DIRECTIONS :: For this exercise, transcribe all of the entries exactly.

*** Opening RECORD EXCERPTS ***

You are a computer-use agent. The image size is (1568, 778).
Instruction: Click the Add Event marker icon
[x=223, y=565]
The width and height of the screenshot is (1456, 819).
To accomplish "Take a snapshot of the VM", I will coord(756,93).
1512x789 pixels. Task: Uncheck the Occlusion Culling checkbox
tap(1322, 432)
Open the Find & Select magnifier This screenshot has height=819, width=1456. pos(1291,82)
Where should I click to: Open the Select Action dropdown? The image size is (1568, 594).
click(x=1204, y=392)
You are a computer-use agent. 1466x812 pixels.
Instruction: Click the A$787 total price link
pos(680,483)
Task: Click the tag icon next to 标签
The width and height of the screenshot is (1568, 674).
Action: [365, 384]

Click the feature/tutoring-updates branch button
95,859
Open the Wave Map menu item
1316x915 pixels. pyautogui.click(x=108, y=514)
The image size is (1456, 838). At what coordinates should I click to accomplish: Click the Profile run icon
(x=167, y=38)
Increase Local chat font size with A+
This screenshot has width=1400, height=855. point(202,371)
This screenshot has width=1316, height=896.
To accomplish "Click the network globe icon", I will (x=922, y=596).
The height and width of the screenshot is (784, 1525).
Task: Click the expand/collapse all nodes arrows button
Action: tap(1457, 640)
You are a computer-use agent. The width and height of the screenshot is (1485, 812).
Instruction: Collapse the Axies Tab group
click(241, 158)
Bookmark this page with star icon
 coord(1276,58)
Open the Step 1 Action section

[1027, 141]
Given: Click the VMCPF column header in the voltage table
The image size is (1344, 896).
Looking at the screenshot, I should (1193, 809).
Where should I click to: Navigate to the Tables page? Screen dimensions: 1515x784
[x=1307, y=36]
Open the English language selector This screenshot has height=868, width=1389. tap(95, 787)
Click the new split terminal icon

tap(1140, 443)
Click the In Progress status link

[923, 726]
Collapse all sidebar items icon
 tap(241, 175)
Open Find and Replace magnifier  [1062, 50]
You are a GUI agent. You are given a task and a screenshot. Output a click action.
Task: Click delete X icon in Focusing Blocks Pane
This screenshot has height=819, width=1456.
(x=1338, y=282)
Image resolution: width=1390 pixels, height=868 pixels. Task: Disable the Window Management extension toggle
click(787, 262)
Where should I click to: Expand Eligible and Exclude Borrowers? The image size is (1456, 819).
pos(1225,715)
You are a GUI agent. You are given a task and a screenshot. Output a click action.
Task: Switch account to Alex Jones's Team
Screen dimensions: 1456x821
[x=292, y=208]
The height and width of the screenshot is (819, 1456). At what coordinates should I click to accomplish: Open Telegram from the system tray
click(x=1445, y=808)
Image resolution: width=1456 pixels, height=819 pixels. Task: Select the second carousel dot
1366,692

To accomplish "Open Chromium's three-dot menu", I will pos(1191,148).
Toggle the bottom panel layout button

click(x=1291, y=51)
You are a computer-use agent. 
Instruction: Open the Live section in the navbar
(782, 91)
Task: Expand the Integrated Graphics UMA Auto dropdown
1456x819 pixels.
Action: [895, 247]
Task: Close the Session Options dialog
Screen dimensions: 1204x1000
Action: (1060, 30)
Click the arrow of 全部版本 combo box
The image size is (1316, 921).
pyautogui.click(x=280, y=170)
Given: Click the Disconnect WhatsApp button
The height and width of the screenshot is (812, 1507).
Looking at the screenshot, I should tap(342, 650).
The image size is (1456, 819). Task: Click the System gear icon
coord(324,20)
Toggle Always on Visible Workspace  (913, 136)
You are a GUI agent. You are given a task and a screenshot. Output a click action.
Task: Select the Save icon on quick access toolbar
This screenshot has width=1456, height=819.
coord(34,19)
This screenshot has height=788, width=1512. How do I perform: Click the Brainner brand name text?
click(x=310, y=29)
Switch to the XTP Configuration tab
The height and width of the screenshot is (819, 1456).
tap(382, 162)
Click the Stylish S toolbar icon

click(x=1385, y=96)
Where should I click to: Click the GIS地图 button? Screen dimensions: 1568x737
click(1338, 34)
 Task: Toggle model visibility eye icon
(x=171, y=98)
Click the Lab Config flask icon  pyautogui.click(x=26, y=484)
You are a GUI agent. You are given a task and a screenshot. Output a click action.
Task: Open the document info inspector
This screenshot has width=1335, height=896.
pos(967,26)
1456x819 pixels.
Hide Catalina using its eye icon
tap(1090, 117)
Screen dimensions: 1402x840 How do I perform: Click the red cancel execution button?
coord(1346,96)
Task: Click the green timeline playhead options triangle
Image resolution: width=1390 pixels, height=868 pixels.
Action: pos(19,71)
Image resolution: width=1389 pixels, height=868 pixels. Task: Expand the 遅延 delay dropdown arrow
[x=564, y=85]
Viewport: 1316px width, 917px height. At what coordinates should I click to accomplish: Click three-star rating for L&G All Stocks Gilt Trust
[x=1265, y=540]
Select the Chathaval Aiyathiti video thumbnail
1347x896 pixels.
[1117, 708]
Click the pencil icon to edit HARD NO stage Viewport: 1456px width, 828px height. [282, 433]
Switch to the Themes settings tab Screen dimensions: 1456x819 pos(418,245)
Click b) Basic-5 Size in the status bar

*** Closing RECORD EXCERPTS ***

ANSWER FOR THIS EXERCISE ::
You are a computer-use agent. The image size is (1568, 778).
Instruction: Click the Add Event marker icon
[x=223, y=565]
The width and height of the screenshot is (1456, 819).
To accomplish "Take a snapshot of the VM", I will coord(756,93).
1512x789 pixels. Task: Uncheck the Occlusion Culling checkbox
tap(1322, 432)
Open the Find & Select magnifier This screenshot has height=819, width=1456. pos(1291,82)
Where should I click to: Open the Select Action dropdown? The image size is (1568, 594).
click(x=1204, y=392)
You are a computer-use agent. 1466x812 pixels.
Instruction: Click the A$787 total price link
pos(680,483)
Task: Click the tag icon next to 标签
The width and height of the screenshot is (1568, 674).
Action: [365, 384]

Click the feature/tutoring-updates branch button
95,859
Open the Wave Map menu item
1316x915 pixels. pyautogui.click(x=108, y=514)
The image size is (1456, 838). At what coordinates should I click to accomplish: Click the Profile run icon
(x=167, y=38)
Increase Local chat font size with A+
This screenshot has width=1400, height=855. point(202,371)
This screenshot has width=1316, height=896.
To accomplish "Click the network globe icon", I will (x=922, y=596).
The height and width of the screenshot is (784, 1525).
Task: Click the expand/collapse all nodes arrows button
Action: tap(1457, 640)
You are a computer-use agent. The width and height of the screenshot is (1485, 812).
Instruction: Collapse the Axies Tab group
click(241, 158)
Bookmark this page with star icon
 coord(1276,58)
Open the Step 1 Action section

[1027, 141]
Given: Click the VMCPF column header in the voltage table
The image size is (1344, 896).
Looking at the screenshot, I should (1193, 809).
Where should I click to: Navigate to the Tables page? Screen dimensions: 1515x784
[x=1307, y=36]
Open the English language selector This screenshot has height=868, width=1389. tap(95, 787)
Click the new split terminal icon

tap(1140, 443)
Click the In Progress status link

[923, 726]
Collapse all sidebar items icon
 tap(241, 175)
Open Find and Replace magnifier  [1062, 50]
You are a GUI agent. You are given a task and a screenshot. Output a click action.
Task: Click delete X icon in Focusing Blocks Pane
This screenshot has height=819, width=1456.
(x=1338, y=282)
Image resolution: width=1390 pixels, height=868 pixels. Task: Disable the Window Management extension toggle
click(787, 262)
Where should I click to: Expand Eligible and Exclude Borrowers? The image size is (1456, 819).
pos(1225,715)
You are a GUI agent. You are given a task and a screenshot. Output a click action.
Task: Switch account to Alex Jones's Team
Screen dimensions: 1456x821
[x=292, y=208]
The height and width of the screenshot is (819, 1456). At what coordinates should I click to accomplish: Open Telegram from the system tray
click(x=1445, y=808)
Image resolution: width=1456 pixels, height=819 pixels. Task: Select the second carousel dot
1366,692

To accomplish "Open Chromium's three-dot menu", I will pos(1191,148).
Toggle the bottom panel layout button

click(x=1291, y=51)
You are a computer-use agent. 
Instruction: Open the Live section in the navbar
(782, 91)
Task: Expand the Integrated Graphics UMA Auto dropdown
1456x819 pixels.
Action: [895, 247]
Task: Close the Session Options dialog
Screen dimensions: 1204x1000
Action: (1060, 30)
Click the arrow of 全部版本 combo box
The image size is (1316, 921).
pyautogui.click(x=280, y=170)
Given: Click the Disconnect WhatsApp button
The height and width of the screenshot is (812, 1507).
Looking at the screenshot, I should tap(342, 650).
The image size is (1456, 819). Task: Click the System gear icon
coord(324,20)
Toggle Always on Visible Workspace  (913, 136)
You are a GUI agent. You are given a task and a screenshot. Output a click action.
Task: Select the Save icon on quick access toolbar
This screenshot has width=1456, height=819.
coord(34,19)
This screenshot has height=788, width=1512. How do I perform: Click the Brainner brand name text?
click(x=310, y=29)
Switch to the XTP Configuration tab
The height and width of the screenshot is (819, 1456).
tap(382, 162)
Click the Stylish S toolbar icon

click(x=1385, y=96)
Where should I click to: Click the GIS地图 button? Screen dimensions: 1568x737
click(1338, 34)
 Task: Toggle model visibility eye icon
(x=171, y=98)
Click the Lab Config flask icon  pyautogui.click(x=26, y=484)
You are a GUI agent. You are given a task and a screenshot. Output a click action.
Task: Open the document info inspector
This screenshot has width=1335, height=896.
pos(967,26)
1456x819 pixels.
Hide Catalina using its eye icon
tap(1090, 117)
Screen dimensions: 1402x840 How do I perform: Click the red cancel execution button?
coord(1346,96)
Task: Click the green timeline playhead options triangle
Image resolution: width=1390 pixels, height=868 pixels.
Action: pos(19,71)
Image resolution: width=1389 pixels, height=868 pixels. Task: Expand the 遅延 delay dropdown arrow
[x=564, y=85]
Viewport: 1316px width, 917px height. At what coordinates should I click to accomplish: Click three-star rating for L&G All Stocks Gilt Trust
[x=1265, y=540]
Select the Chathaval Aiyathiti video thumbnail
1347x896 pixels.
[1117, 708]
Click the pencil icon to edit HARD NO stage Viewport: 1456px width, 828px height. [282, 433]
Switch to the Themes settings tab Screen dimensions: 1456x819 pos(418,245)
Click b) Basic-5 Size in the status bar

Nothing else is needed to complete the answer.